SAP is trying to parlay its prodigious strength in ERP systems into CRM and other business applications and attempting to drive downmarket into small and midsize companies. At the same time, Microsoft is pouring billions of dollars into its SMB effort, and no one doubts that it will move up the food chain when it is able.

Oracle itself positions SAP as the main rival in business applications--in part, at least, to deflect antitrust concerns. On Thursday, Oracle Chairman Larry Ellison cited IDC research showing the business applications market to be fragmented. SAP weighed in with 18 percent of market share, compared with a combined market share of about 10 percent for Oracle and PeopleSoft.

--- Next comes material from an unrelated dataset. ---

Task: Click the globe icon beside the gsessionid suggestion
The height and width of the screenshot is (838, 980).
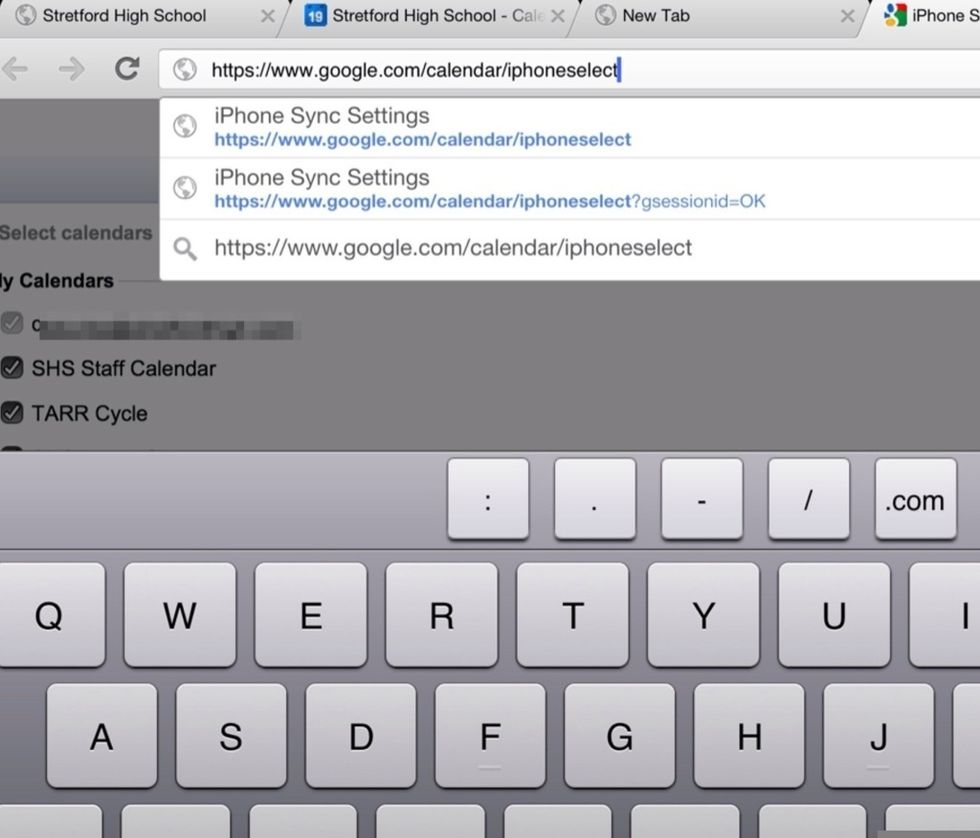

From a platform perspective, an Oracle-PeopleSoft combination is a competitive threat to Microsoft. With its Linux efforts, in particular, Oracle has tried to make the underlying operating system a non-issue, analysts said. Oracle databases and applications running on Linux is a cost-competitive alternative to Microsoft SQL Server running on Windows NT or 2000, Oracle executives have said time and again.

Of course, Microsoft is careful to parse the market. Oracle remains a huge database rival, but one that does considerable business on Windows servers. Microsoft executives continue to stress that the company's business applications push targets companies far smaller than the typical Oracle, PeopleSoft or Siebel shop.

"From a business applications [point of view], all of those [enterprise] vendors have tried for a very long time to come down-market to the smaller companies that remain the focus of Microsoft Business Solutions and have not been very successful," said Lynne Stockstad, general manager of product management for Microsoft Business Solutions.

Paula Rooney contributed to this story.